Quelle merveilleuse leçon de géographie. Les manuels disent bien que les Vosges sont asymétriques, en pente douce du côté lorrain, en pente raide du côté alsacien, mais ils ne peuvent pas laisser deviner la réalité de cette crête titanesque. Ils prétendent que les sommets des Vosges sont arrondis, et qu'ils doivent à leur forme leur nom de ballons, ce qui d'ailleurs est probablement faux2. La réalité est beaucoup plus contrastée. Les rédacteurs de livres de géographie doivent être des parisiens que le voyage a fatigués avant d'arriver dans les marches orientales et qui n'ont donc jamais vu les Vosges de près3. Ils ont donc des excuses, si l'on veut.
Le sentier s'éloigne maintenant du rebord, après un dernier regard sur l'abîme. En une pente douce qui se redresse peu à peu, le chemin descend le long du Gazon de Faîte, pour rejoindre la route des crêtes, qu'on atteint près de l'endroit joliment nommé Gazon Martin. Un petit parking accueille les intrépides qui n'ont pas peur de quitter leur armure automobile pour s'exposer comme des chevaliers désarmés à la caresse du vent et du soleil et partir à la découverte d'un terrifiant inconnu. Les autres doivent se contenter des vues que procure la route.
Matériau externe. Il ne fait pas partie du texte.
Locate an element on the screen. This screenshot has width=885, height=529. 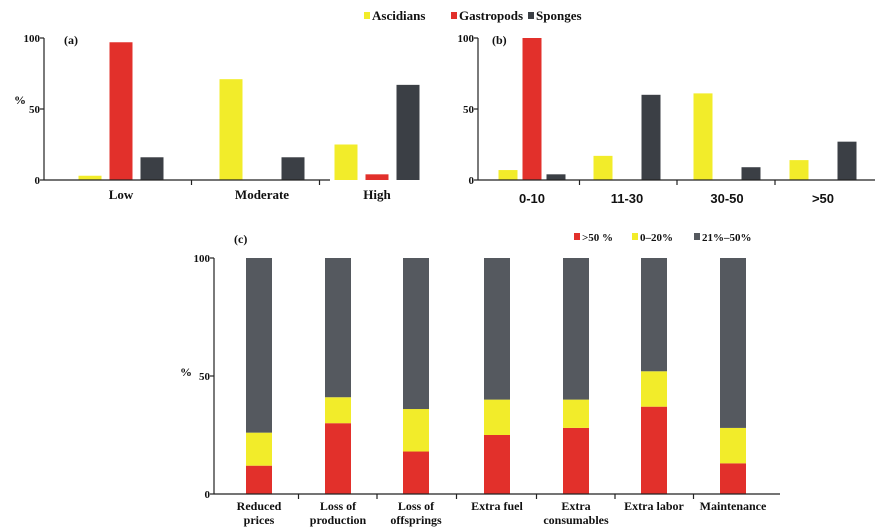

Au fond de la vallée, masqué par la forêt basse, c'est maintenant le Lac Vert qui contemple les sommets. En avant, se lève le Tanet.

1 Ce rocher me rappelle un souvenir cuisant : revenu - seul, c'est imprudent ! - au Gazon du Faing par le même chemin, j'ai fait un faux pas dans les blocs instables près de la table d'orientation et je me suis fait une sérieuse entorse. Il a fallu que je revienne sur mes pas pour retrouver ma voiture au col du... Calvaire, avec une cheville enflée et bleue, en boîtant, sans éveiller la moindre question chez les randonneurs que mon pas devenu lent gênait et qui devaient me dépasser en maugréant.
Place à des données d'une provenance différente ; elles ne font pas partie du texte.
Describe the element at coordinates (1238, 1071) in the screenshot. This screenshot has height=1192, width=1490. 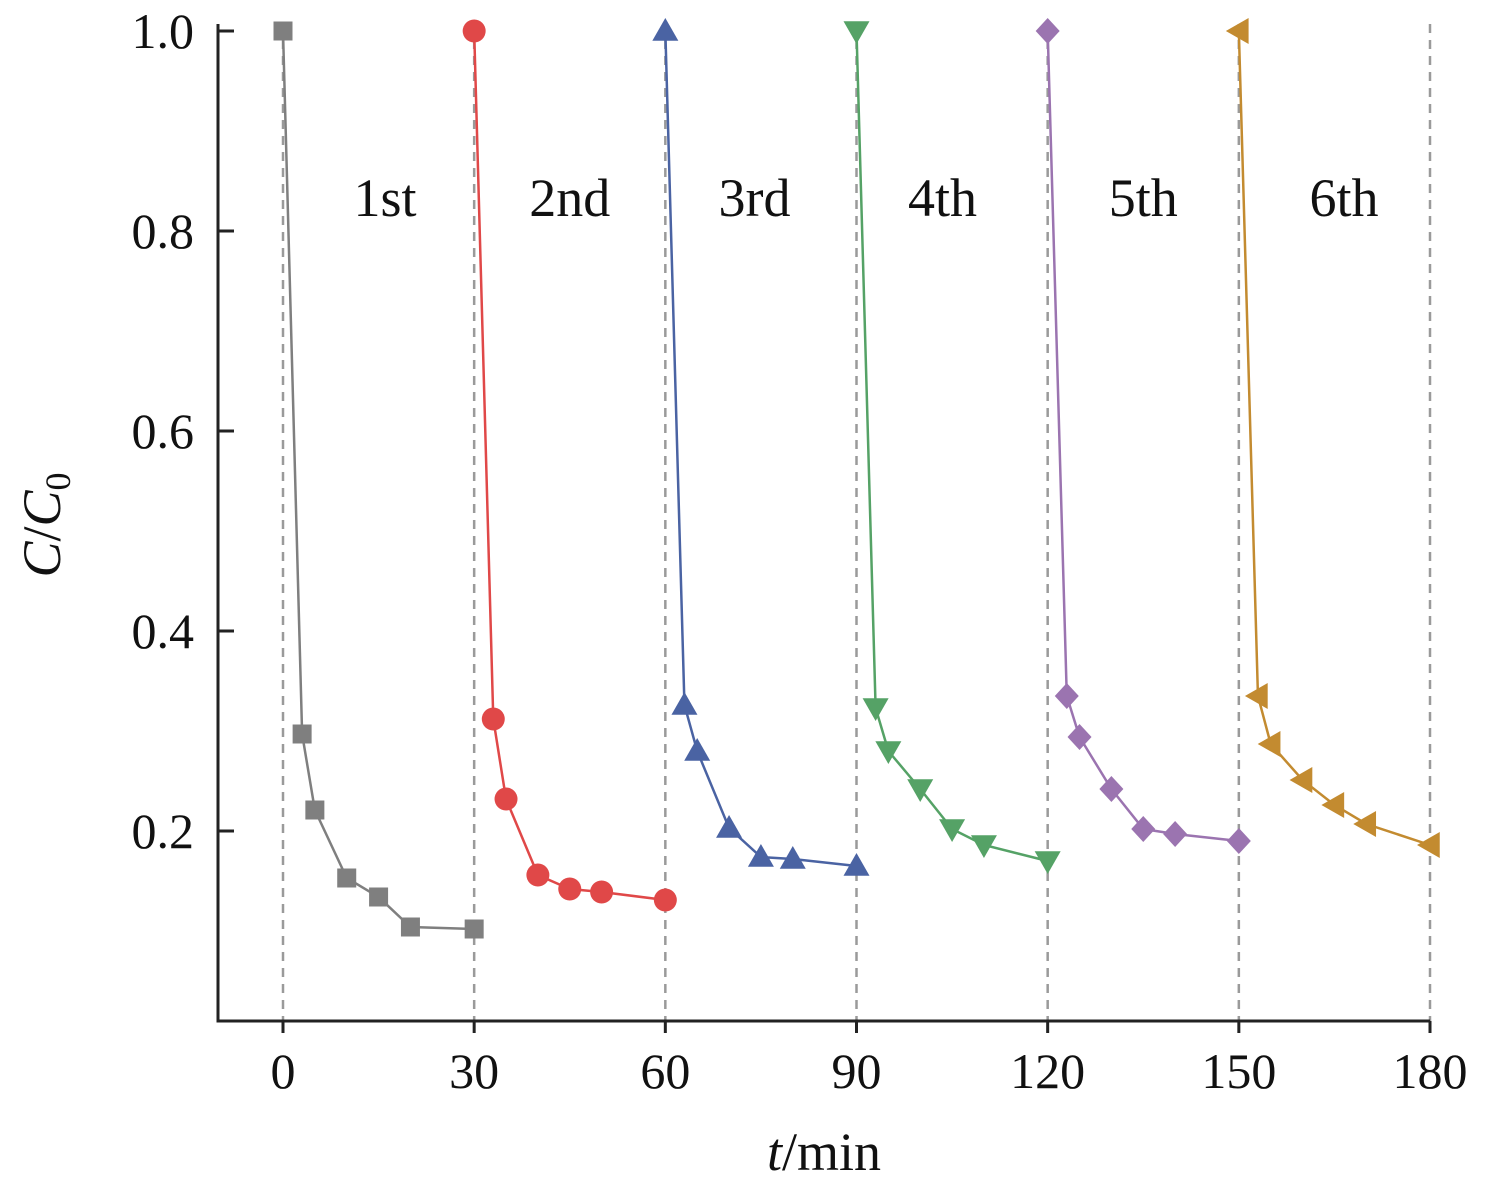
I see `x-tick-label: 150` at that location.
2 Ce qui n'a pas empêché que le Parc Naturel des Hautes Vosges (qui n'existait pas encore à l'époque de ma randonnée) de se nommer "Parc des Ballons des Vosges". En toute rigueur, il n'y a que quatre montagnes qui s'appellent du terme de "Ballon" (Grand Ballon ou Ballon de Guebwiller, Petit Ballon, Ballon d'Alsace et Ballon de Servance), et leur nom semble semble s'apparenter à celui du dieu gaulois Belen.
3 Je parle des rédacteurs de mon enfance et de ma jeunesse. Si les choses ont changé depuis, j'en serais le premier heureux, mais je ne fréquente plus les livres de géographie.